Examining Joe Biden the Catholic is the story, not just what the bishops are doing

British singer Winston Marshall, the banjo player for Mumford & Sons, announced that he decided to leave the band. The move came months after he’d faced criticism over a tweet in which he praised journalist Andy Ngo on his recent book — “Unmasked” — about the roots and strategies of the political protest movement known as antifa.  

Marshall wrote an op-ed last Thursday for Medium under the headline “Why I’m Leaving Mumford & Sons” that is a commentary on the world we live in today.

This is the section of his essay that stood out most for me, in the context of how mainstream journalists are covering America’s Catholic president:

Though there’s nothing wrong with being conservative, when forced to politically label myself I flutter between “centrist,” “liberal” or the more honest “bit this, bit that.” Being labeled erroneously just goes to show how binary political discourse has become. I had criticized the “Left,” so I must be the “Right,” or so their logic goes.

Indeed, it is this “binary political discourse” that dominates our lives these days. It may be a result of social media — Marshall details how he was attacked for his initial tweet and later his apology — in a world where nameless and faceless trolls dictate the discourse.

This takes me to the ongoing fallout from the U.S. bishop’s vote to draft a document that addresses “Eucharistic coherence” continues to be debated. The proposal’s aim is to ultimately decide whether Catholic politicians, like President Joe Biden, should be denied Holy Communion.

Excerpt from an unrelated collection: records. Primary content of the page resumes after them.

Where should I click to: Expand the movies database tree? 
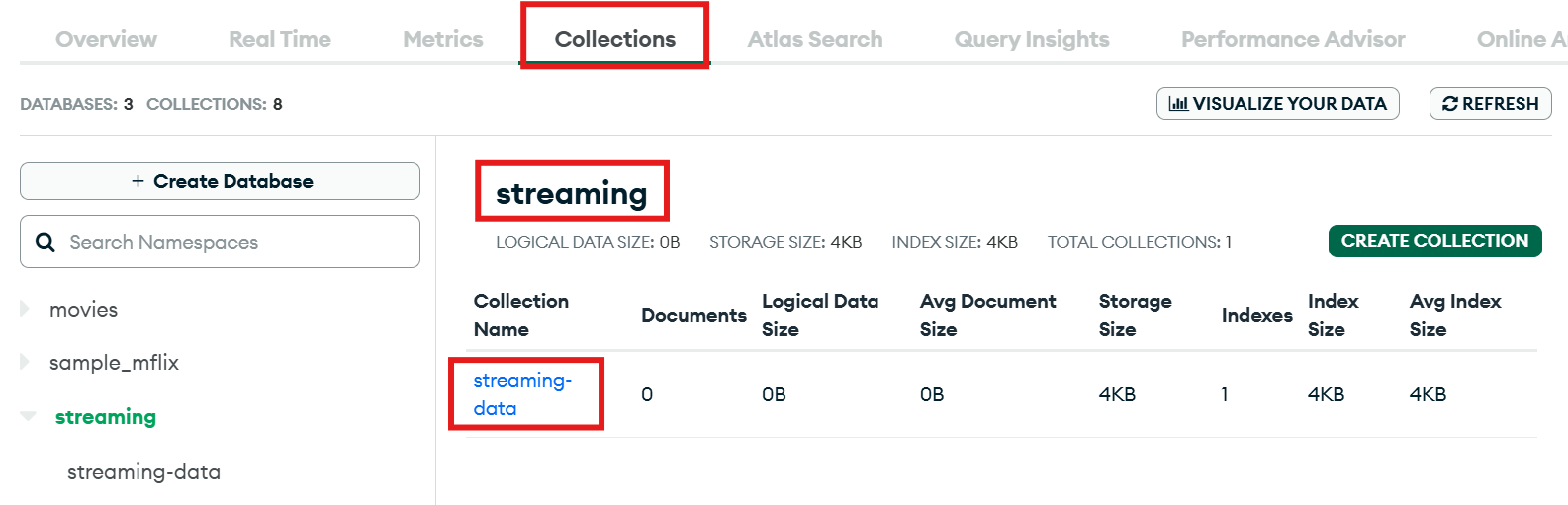(x=26, y=310)
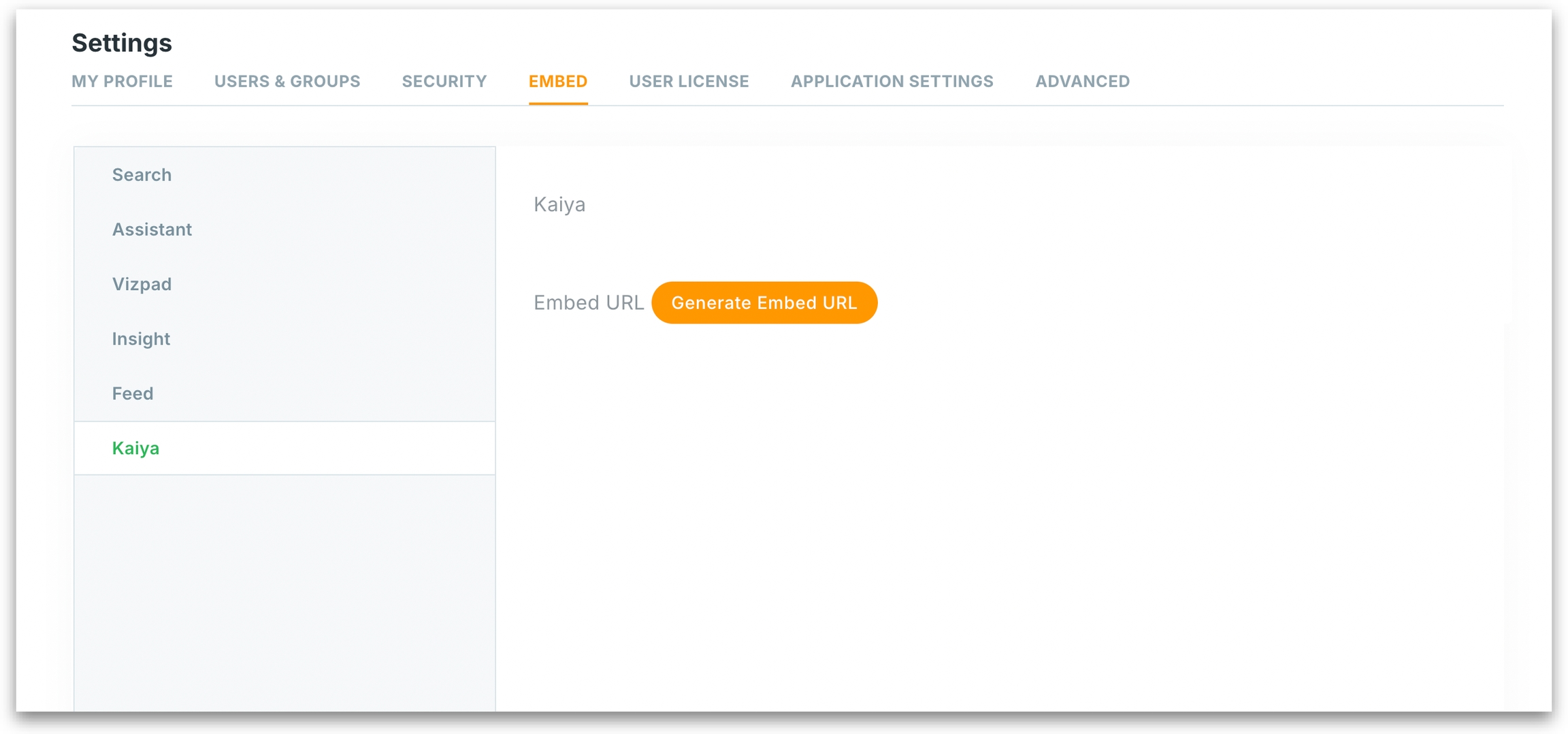
Task: Open the My Profile tab
Action: point(122,81)
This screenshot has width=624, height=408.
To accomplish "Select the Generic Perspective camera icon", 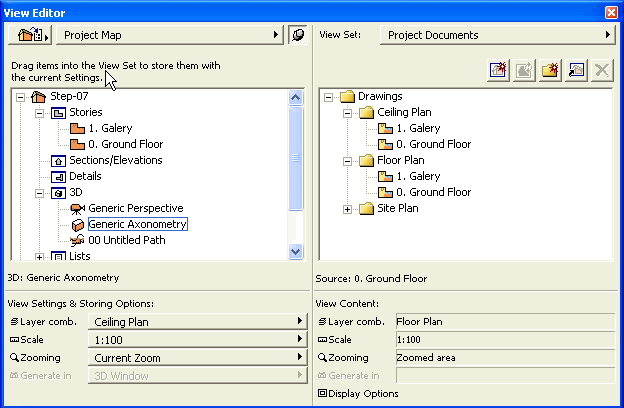I will [77, 208].
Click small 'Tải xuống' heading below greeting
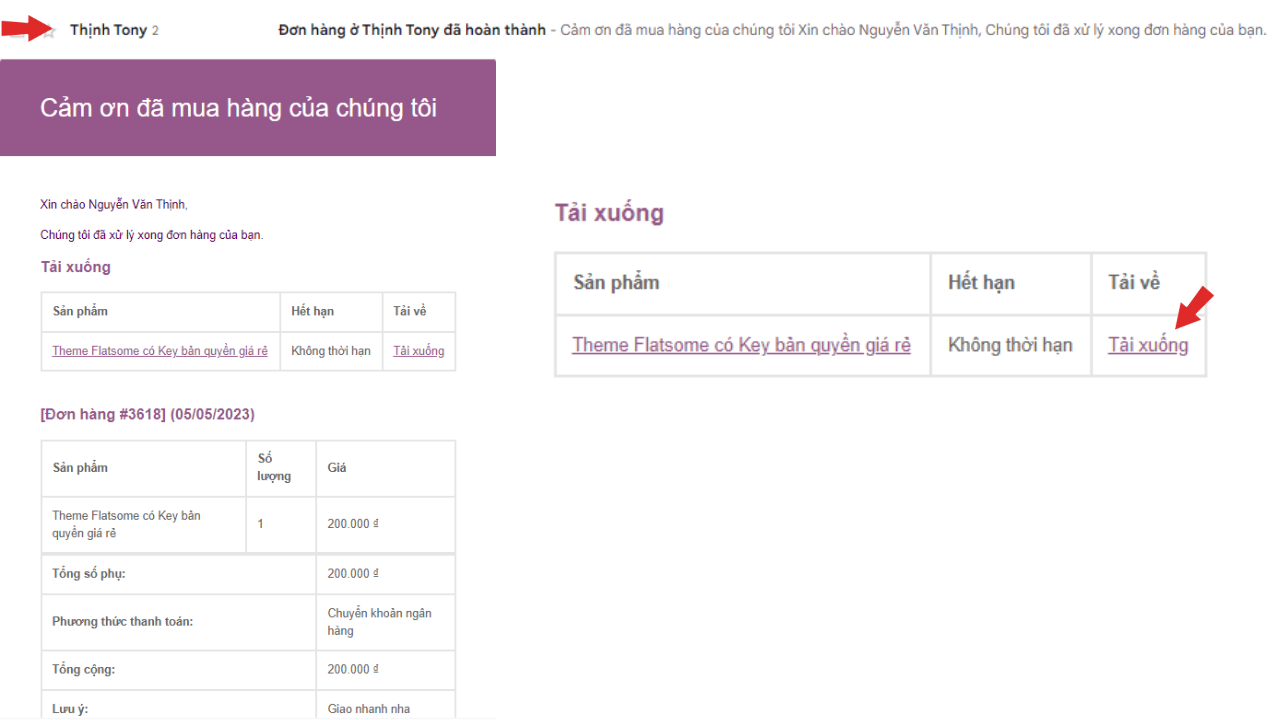This screenshot has height=720, width=1280. pyautogui.click(x=75, y=267)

The news coverage in secular media on this very complicated theological matter has been disappointing, sub-par even in some cases. It’s no surprise at a time when skilled religion reporters are as hard to spot as a unicorn on stories of this kind. Far too often, political desk reporters at major news organizations cover such religious/theological issues. Politics, after all, is what matters.

What’s important to remember is that as Catholics our faith is not a set of political positions that we hold on a variety of issues. Our faith is rooted in what Jesus said about God’s purpose and his will for every person. That has been transmitted to all of us in the gospels, through centuries of church tradition and Canon Law.

The news coverage regarding the Communion issue ignores all that and frames the debate as one between “conservative bishops” and “progressive politicians.” It makes the church appear intolerant, rather than a body upholding centuries of teachings. It is too binary. Tell that to author Garry Willis, whose recent New York Times essay arguing that the bishops are wrong about Biden and abortion makes him a Catholic truther.

The bishop vote reminds me of Marshall’s “binary political discourse” argument. The bishops who voted for such a document are “conservative” and “pushing a controversial Communion plan.” Biden, on the other hand, is the “most religiously observant commander in chief” since Jimmy Carter. In a New York Times world, Biden is “devout” and Mother Teresa is a “cult leader.”

Before the vote, my June 15 post pointed out what news organizations to read. Making my list was The New York Times, The Pillar and the National Catholic Reporter. All three were — and are — required reading as this story continues.

Overall, the news coverage in many outlets has been poor, but opinion pieces around the subject have not. Two in particular have given the proper context — and potential problems — from what the bishops and Biden are doing to one another.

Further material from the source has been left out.